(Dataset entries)
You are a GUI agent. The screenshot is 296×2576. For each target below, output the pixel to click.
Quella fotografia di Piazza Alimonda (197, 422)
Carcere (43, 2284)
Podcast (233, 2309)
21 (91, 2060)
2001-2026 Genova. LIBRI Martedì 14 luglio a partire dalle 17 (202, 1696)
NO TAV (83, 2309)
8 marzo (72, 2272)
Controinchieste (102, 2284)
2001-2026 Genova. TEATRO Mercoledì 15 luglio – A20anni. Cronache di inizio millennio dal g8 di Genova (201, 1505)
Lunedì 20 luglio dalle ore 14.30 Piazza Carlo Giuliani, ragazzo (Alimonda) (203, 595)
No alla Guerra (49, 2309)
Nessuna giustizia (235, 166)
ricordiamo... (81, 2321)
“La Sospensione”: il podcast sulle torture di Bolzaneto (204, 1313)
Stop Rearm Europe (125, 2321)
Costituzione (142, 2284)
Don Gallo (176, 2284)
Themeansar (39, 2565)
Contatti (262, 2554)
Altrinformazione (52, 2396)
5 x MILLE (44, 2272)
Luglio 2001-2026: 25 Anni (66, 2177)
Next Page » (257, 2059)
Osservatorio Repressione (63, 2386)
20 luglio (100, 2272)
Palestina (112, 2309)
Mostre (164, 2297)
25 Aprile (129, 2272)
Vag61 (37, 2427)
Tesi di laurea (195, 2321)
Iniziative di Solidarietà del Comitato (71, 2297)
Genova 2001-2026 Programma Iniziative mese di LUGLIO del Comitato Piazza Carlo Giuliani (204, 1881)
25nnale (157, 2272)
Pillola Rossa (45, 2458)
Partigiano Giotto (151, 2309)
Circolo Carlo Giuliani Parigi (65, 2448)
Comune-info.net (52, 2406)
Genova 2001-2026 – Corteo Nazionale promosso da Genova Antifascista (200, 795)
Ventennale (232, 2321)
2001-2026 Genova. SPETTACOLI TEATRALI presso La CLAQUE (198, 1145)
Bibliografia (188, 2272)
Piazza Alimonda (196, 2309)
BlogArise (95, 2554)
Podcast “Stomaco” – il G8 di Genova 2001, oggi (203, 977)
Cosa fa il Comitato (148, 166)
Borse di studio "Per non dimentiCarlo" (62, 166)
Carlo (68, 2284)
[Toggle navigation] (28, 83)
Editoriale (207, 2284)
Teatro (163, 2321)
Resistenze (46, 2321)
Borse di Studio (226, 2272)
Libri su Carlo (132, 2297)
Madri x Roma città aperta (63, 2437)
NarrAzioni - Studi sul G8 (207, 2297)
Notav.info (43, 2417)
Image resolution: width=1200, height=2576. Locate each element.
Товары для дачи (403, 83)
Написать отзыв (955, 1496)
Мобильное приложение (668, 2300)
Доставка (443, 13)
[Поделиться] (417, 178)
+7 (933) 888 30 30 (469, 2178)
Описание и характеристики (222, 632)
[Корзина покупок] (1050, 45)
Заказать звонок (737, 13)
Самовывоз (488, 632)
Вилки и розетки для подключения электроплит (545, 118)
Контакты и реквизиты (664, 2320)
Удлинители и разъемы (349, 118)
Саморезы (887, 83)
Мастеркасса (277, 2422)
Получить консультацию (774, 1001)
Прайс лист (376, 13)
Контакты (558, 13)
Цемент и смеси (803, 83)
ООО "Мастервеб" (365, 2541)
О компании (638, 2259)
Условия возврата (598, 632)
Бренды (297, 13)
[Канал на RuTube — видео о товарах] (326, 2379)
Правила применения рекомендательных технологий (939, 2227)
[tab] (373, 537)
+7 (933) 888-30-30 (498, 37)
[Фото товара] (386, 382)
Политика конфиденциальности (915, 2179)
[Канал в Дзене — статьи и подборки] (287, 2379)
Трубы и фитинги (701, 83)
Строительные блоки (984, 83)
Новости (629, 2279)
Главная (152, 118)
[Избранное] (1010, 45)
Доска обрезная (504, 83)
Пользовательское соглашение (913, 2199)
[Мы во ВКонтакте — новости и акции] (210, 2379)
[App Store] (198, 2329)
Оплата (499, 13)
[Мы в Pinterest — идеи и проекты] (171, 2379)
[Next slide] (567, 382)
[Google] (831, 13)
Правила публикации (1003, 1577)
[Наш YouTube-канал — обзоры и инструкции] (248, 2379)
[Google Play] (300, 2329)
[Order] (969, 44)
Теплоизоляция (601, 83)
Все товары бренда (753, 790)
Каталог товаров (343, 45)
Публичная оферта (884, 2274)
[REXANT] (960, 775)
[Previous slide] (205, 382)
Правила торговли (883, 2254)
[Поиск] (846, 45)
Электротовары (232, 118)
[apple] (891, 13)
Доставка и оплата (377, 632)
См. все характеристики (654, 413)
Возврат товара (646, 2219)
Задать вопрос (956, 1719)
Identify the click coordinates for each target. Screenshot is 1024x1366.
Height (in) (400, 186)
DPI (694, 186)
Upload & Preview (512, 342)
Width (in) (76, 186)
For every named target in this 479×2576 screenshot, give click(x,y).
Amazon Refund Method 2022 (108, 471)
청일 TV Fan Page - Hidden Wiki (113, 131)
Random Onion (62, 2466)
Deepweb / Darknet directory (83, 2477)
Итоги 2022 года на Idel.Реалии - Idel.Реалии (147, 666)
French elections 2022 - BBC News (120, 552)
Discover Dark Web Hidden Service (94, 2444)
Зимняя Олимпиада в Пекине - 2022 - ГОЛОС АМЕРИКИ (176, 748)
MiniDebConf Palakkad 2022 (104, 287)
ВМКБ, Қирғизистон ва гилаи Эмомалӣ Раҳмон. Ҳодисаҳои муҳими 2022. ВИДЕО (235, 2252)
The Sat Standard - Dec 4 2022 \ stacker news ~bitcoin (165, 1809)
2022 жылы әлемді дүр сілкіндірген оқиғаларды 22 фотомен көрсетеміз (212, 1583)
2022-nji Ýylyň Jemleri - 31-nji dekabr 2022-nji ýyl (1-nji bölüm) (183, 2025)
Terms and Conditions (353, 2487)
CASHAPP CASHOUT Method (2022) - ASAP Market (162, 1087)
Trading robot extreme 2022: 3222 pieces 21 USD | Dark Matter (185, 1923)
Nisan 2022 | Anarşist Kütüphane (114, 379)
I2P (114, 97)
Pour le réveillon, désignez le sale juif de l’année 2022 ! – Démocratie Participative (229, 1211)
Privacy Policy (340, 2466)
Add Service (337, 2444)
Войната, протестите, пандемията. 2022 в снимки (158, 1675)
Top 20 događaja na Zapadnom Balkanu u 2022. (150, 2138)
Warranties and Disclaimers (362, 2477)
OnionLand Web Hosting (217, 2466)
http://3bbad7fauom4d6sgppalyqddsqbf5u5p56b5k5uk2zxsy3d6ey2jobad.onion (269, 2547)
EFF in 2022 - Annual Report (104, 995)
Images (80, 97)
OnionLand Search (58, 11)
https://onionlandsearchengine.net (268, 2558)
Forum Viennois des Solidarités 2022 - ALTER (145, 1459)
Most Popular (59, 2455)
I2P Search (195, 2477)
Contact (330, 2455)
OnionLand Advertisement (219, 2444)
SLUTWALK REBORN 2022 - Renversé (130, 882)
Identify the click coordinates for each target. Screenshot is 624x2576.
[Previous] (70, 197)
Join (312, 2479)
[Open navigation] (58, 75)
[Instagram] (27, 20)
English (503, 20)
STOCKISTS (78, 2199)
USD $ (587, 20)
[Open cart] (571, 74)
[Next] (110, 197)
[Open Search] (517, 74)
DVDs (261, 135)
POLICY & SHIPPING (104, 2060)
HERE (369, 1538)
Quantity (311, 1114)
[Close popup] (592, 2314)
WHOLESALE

▸ What to produce
Out of the preceding entries, pull each line that contains the word "Hidden".

▸ Solution to this task
청일 TV Fan Page - Hidden Wiki (113, 131)
Discover Dark Web Hidden Service (94, 2444)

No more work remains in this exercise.